Document section ▸
Old Ephraim roamed the Cache National Forest from about 1911 to his death on August 22, 1923. In the early 1900s, bears were a big problem for sheepherders. One grizzly bear had developed quite a name for himself. Sheepherders called him "Old Three Toes," for a deformity on one foot. This grizzly's distinctive tracks made his footsteps easy to identify. The sheepherders could also tell, from the size and the depth of these tracks, that this bear was huge. The bear wandered from Soda Springs, Idaho, as far south as Ogden and finally settled in Logan Canyon.

Frank Clark was partowner of the Ward Clark Sheep Company. His constant companion was his little sheep dog, Jennie. He kept a string of horses and was a crack shot with his trusty .25-35 caliber rifle. Clark said that during the summer of 1911, he counted over 150 dead sheep in the Cache National Forest, all, he assumed, killed by bear. Clark became an anti-bear crusader. He killed over fifty bears in his campaign against them. Old Ephraim, however, was the smartest, fastest, strongest of them all; and Old Eph, never got caught.

By 1914, Clark was obsessed and determined to get Old Ephraim at any cost. He set trap after trap in the grizzly's favorite wallows, but each time the trap was either removed, unsprung, or flung many yards away. He tried all the tricks he knew, but could never get "Old Eph" in his trap, nor did he ever get a good look at him. The was, of course, ample evidence he was there - the distinctive track marks and plenty of dead sheep. Old Ephraim just kept getting smarter as well as bolder and bolder as the years passed.

On August 21, 1923, Frank Clark visited his trap and found that Old Eph had built himself a new wallow nearby. He carefully moved his trap to the grizzlies newly built bath. It was a fine, beautiful starlit night and Clark was fast asleep in his tent, a mile down the canyon, when he was awakened by a roar and a groan. He had dogs in the camp with him, but none of them made even a sound. He tried to go back to sleep, but couldn’t, so he got up and put on his shoes. He did, however, neglect to put on his trousers. He took his gun and walked up the trail. Clark thought that the sound he was hearing was a horse that was down. By the time he had walked a little bit further up the trail, he knew in no uncertain terms that it was NOT a horse. "Eph" was in the creek bottom, in some willows, and he was making enough noise to raise the dead. Clark didn’t know what to do. He was completely alone and Old Ephraim was now between him and his camp.

Items drawn from a data source ▸

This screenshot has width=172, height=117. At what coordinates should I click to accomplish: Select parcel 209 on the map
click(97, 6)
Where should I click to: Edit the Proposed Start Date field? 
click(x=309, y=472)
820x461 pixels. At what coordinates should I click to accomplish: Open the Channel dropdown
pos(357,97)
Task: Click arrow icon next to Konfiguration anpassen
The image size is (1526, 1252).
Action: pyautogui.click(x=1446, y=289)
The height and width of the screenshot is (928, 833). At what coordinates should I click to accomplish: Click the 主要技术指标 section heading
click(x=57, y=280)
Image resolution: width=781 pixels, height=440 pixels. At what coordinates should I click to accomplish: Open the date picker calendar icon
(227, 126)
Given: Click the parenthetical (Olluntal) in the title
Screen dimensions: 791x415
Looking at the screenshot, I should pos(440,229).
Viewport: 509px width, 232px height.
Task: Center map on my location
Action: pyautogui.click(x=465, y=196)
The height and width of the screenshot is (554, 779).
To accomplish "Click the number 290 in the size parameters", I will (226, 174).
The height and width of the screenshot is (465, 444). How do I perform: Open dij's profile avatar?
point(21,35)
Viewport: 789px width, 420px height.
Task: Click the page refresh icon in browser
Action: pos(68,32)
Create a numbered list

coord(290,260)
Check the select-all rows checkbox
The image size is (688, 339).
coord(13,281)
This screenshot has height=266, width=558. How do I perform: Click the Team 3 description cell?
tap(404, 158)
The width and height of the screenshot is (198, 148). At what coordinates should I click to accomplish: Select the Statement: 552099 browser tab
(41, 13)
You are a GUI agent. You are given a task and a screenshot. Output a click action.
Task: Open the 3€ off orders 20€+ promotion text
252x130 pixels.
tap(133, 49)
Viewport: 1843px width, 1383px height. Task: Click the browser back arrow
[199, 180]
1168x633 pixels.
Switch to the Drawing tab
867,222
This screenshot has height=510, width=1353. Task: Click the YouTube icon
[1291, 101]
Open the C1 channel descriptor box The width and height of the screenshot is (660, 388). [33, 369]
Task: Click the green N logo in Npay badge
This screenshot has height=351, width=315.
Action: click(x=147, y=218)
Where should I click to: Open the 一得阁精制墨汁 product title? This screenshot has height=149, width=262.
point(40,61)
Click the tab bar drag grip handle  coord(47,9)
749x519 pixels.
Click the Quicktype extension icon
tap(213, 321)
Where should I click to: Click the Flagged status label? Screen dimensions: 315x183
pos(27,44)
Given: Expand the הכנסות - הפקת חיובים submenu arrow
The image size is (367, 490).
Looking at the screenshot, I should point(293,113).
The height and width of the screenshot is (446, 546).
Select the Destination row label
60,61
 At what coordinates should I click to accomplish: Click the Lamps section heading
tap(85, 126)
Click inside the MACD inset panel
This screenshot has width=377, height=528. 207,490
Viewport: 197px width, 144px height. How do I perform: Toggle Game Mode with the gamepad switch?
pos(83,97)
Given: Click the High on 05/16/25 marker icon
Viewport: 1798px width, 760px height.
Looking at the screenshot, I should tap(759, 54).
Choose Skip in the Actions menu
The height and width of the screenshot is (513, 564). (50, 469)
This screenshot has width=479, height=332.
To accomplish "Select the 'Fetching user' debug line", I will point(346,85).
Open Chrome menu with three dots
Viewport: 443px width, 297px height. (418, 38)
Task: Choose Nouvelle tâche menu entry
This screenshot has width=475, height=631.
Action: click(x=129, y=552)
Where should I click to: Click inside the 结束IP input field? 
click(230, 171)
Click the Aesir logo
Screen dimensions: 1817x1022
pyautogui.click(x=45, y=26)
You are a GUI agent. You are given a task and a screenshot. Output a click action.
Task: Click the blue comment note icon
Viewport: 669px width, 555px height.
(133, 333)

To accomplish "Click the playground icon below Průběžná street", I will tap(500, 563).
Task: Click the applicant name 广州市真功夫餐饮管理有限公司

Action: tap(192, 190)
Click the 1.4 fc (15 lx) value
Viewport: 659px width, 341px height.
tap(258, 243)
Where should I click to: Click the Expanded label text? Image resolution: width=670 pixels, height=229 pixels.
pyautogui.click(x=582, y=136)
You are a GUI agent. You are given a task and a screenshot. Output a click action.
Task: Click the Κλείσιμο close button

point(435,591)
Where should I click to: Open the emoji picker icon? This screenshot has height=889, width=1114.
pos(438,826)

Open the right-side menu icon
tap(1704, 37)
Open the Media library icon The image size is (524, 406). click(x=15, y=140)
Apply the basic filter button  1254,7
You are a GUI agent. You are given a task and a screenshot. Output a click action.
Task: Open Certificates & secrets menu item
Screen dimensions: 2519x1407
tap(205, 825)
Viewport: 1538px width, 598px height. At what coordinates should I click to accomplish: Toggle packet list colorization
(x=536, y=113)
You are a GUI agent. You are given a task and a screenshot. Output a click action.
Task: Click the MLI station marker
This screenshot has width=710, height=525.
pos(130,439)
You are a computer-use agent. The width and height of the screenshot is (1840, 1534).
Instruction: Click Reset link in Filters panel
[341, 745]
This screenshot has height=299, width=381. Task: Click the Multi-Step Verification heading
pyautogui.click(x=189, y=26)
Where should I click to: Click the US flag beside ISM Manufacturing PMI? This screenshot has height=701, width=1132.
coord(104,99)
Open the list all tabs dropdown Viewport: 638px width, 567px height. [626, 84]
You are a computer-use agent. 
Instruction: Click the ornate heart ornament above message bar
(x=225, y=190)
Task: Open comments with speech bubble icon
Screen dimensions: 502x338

Task to complete ▸ Carry the account of Old Ephraim forward, starting right after its final sentence. The rows are separate from the account of Old Ephraim.

Result ▸
As he listened, he could hear the chain of the trap rattle. His teeth rattled as well. He decided the only thing to do was to get up on the hillside and wait. Clark never knew how many hours he spent there on the hillside, listening to Old Ephraim’s groans and bellows, but daylight did finally come.

"Eph" was hidden in the willows of the creek bottom, so Clark threw sticks in to scare him out. The massive bear stumbled out of the willows headed straight for Clark’s tent, crawling into some more low hanging willows right behind it. Clark got close enough to see a small patch of hide and he fired at it. He grazed “Eph’s” shoulder. In the next few seconds he nearly passed out, for Old Ephraim raised up on his hind legs, standing 9 feet, 11 inches tall. He had a 14 foot long, log chain wound around his right arm and a 23-pound bear trap on his foot. In Frank Clark’s own words: “ I saw the most magnificent sight that any man could ever see. I was paralyzed with fear and could not raise my gun.”

The enormous grizzly was coming right at him, still on his hind legs, swinging the trap above his head. Frank Clark was rooted to the earth and let him come within six feet, before he somehow stuck the gun out and pulled the trigger. The gigantic bear fell back, but came again and Clark fired five of the remaining six bullets. Eph had now reached the trail, still on his hind legs. Clark only had one cartridge left in the gun and still Old Ephraim did not go down.

At this point in time, for some odd reason, Frank Clark decided to head for Logan, 20 miles downhill. Who knows? I can’t blame him. I’m not the one who was facing a raging ten foot bear with only one cartridge in my gun. He had gone only about 20 yards when he heard barking and turned, "Eph" was still coming, still standing up, but Frank’s dog, Jennie, was snapping at his heels, and he had turned on the dog. Without thinking, Clark turned back, and as he got close, the grizzly turned again on him, still standing on his hind legs. Clark could see that he was badly hurt, as at each breath the blood would spurt from his nostrils, but he was still coming directly at him, so Frank Clark shot his last bullet directly into the brain of the mighty bear. “I think,” said Clark, “ I felt sorry I had to do it.”

The horses had all been scared away and Clark was completely alone. All he wanted on earth, at that moment, was to hear another human voice. He finally found a horse down in a wash and rode three miles to the camp of another herder. There he rested before the two of them returned to Old Ephraim.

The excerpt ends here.